(Collected data)
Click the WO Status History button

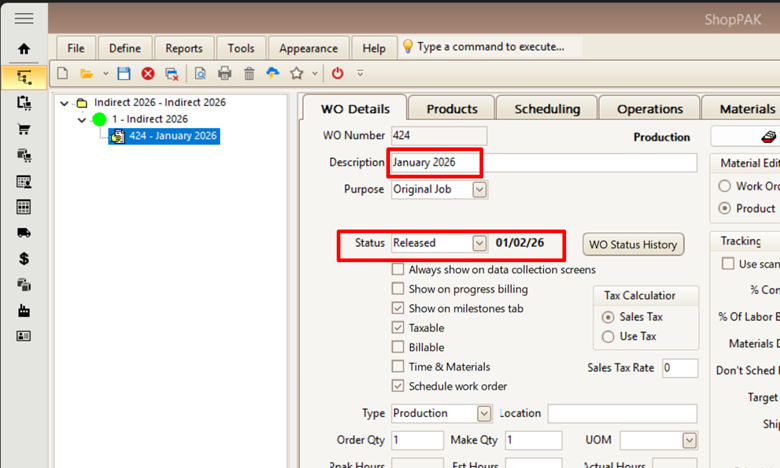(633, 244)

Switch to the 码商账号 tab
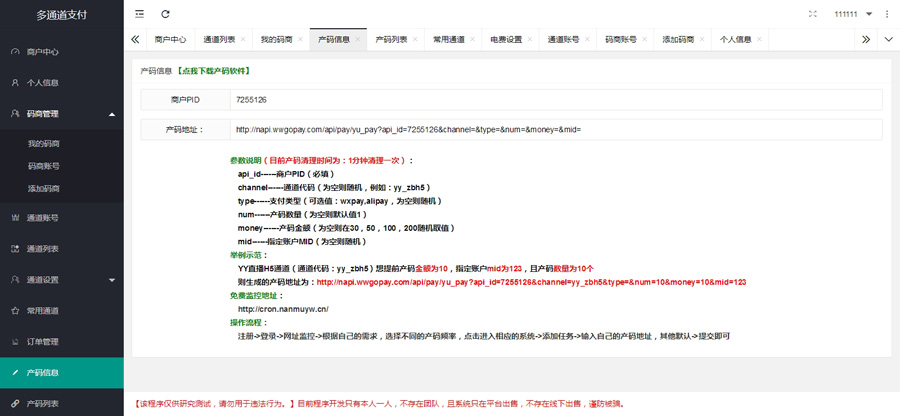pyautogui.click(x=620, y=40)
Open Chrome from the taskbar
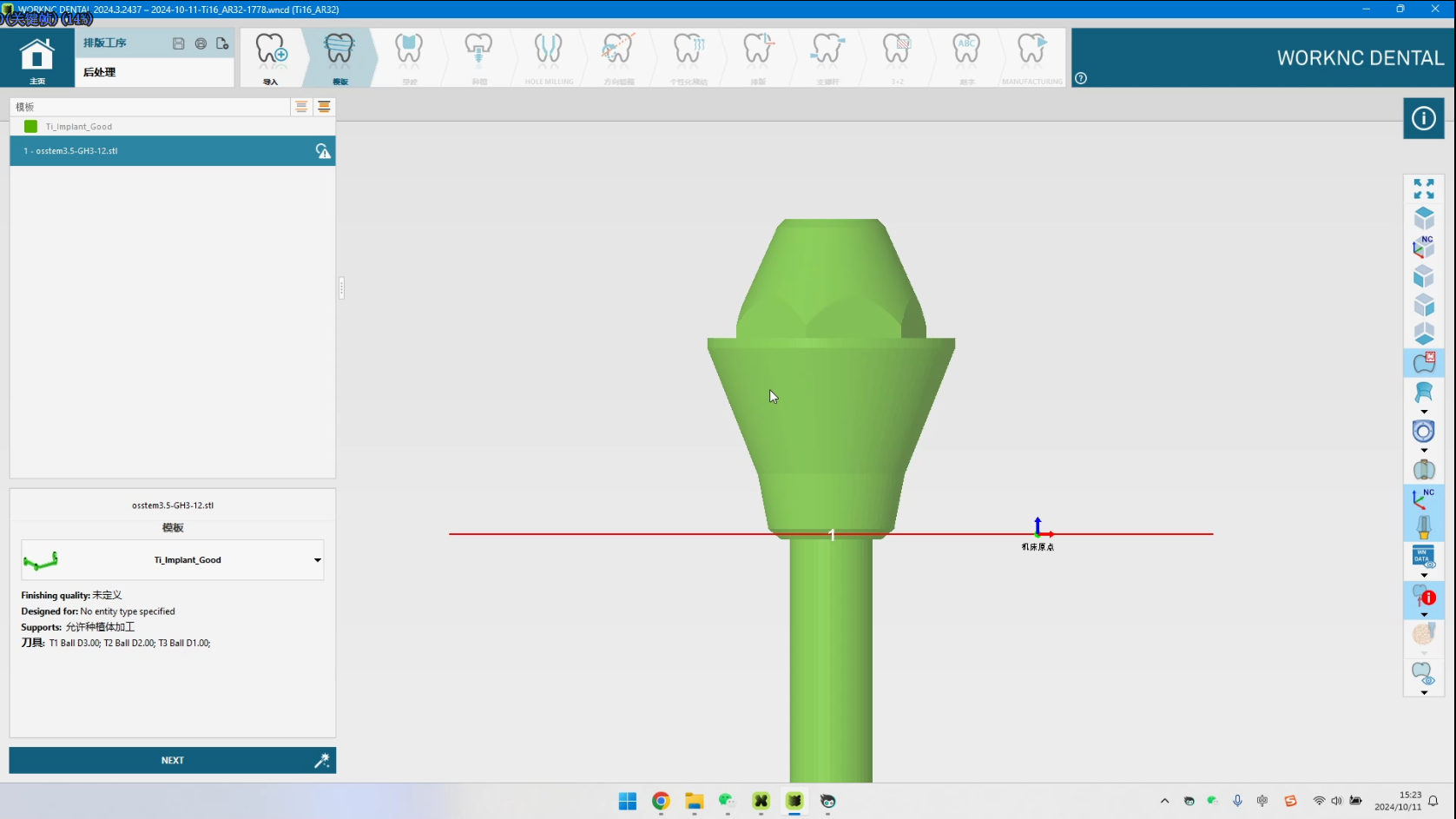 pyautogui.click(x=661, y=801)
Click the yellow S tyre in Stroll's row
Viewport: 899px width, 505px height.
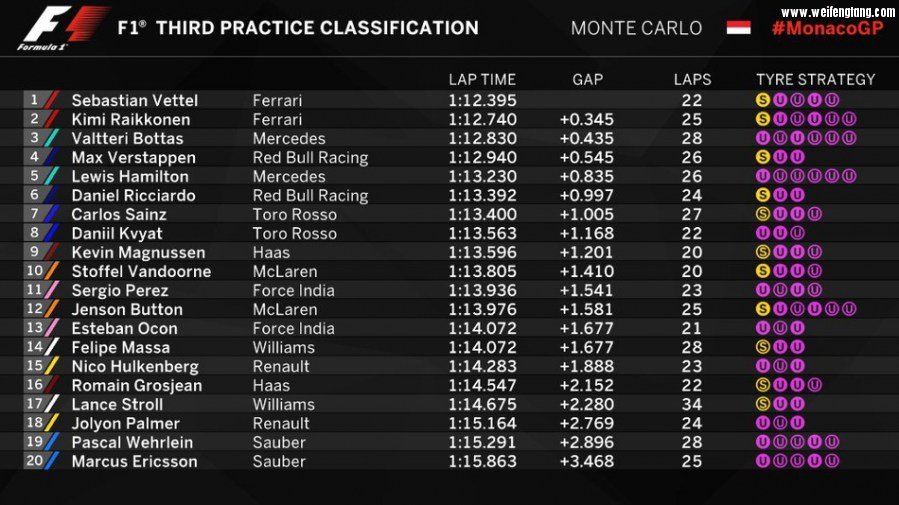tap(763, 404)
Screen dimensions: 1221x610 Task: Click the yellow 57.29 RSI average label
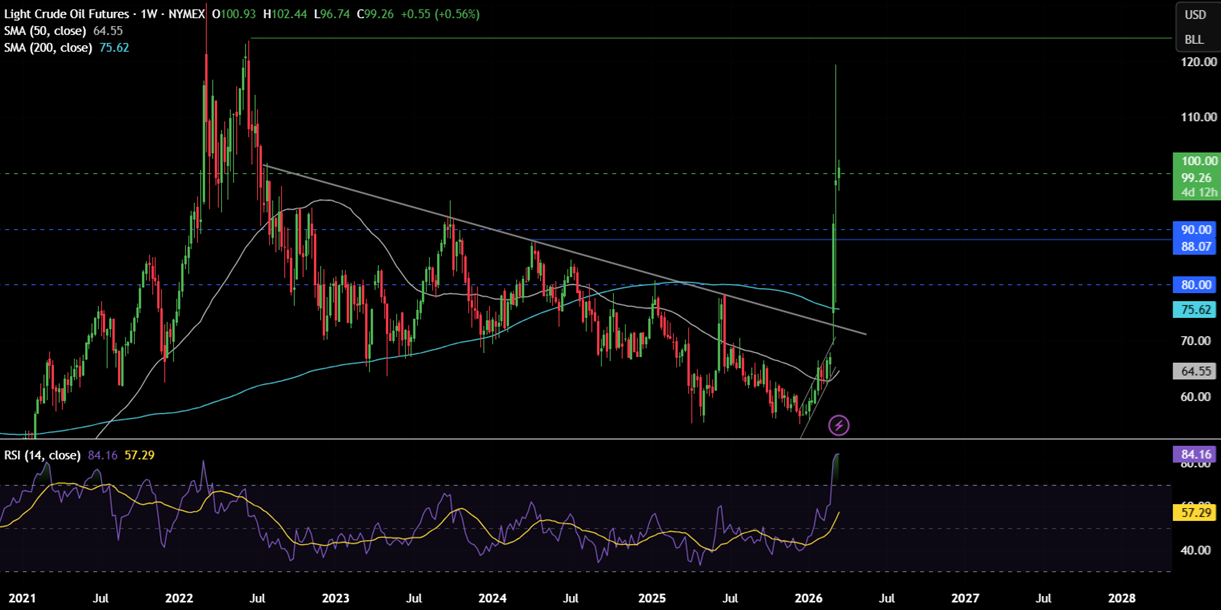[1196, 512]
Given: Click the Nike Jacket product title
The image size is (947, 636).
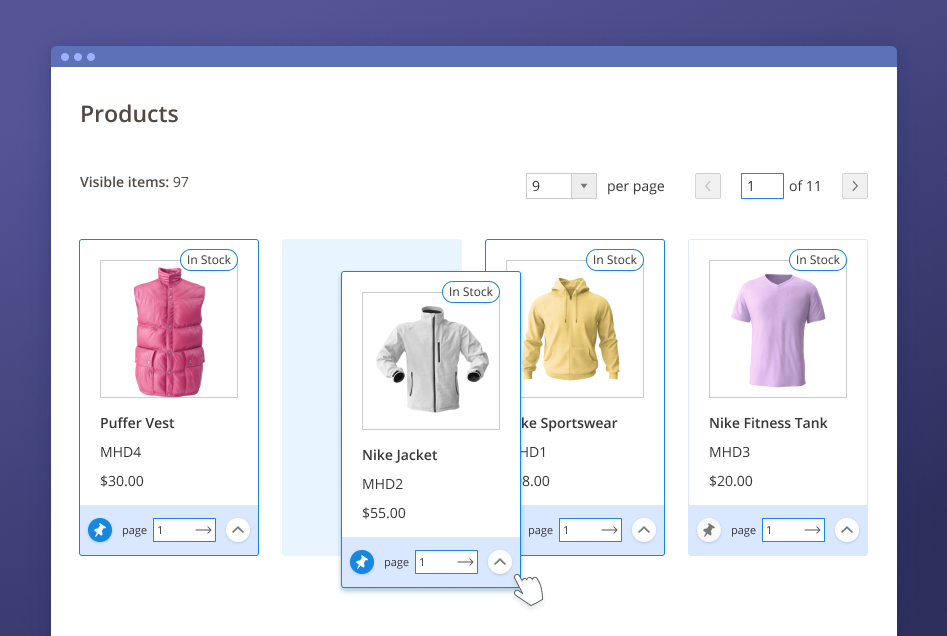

### [TO DO]
Only the pictures are to be omitted; the records above must otherwise be reproduced exactly.

### [RESPONSE TO THIS EXERCISE]
Click the WO Status History button

(633, 244)

Switch to the 码商账号 tab
pyautogui.click(x=620, y=40)
Open Chrome from the taskbar
 pyautogui.click(x=661, y=801)
Click the yellow S tyre in Stroll's row
Viewport: 899px width, 505px height.
tap(763, 404)
Screen dimensions: 1221x610 Task: Click the yellow 57.29 RSI average label
[1196, 512]
Given: Click the Nike Jacket product title
The image size is (947, 636).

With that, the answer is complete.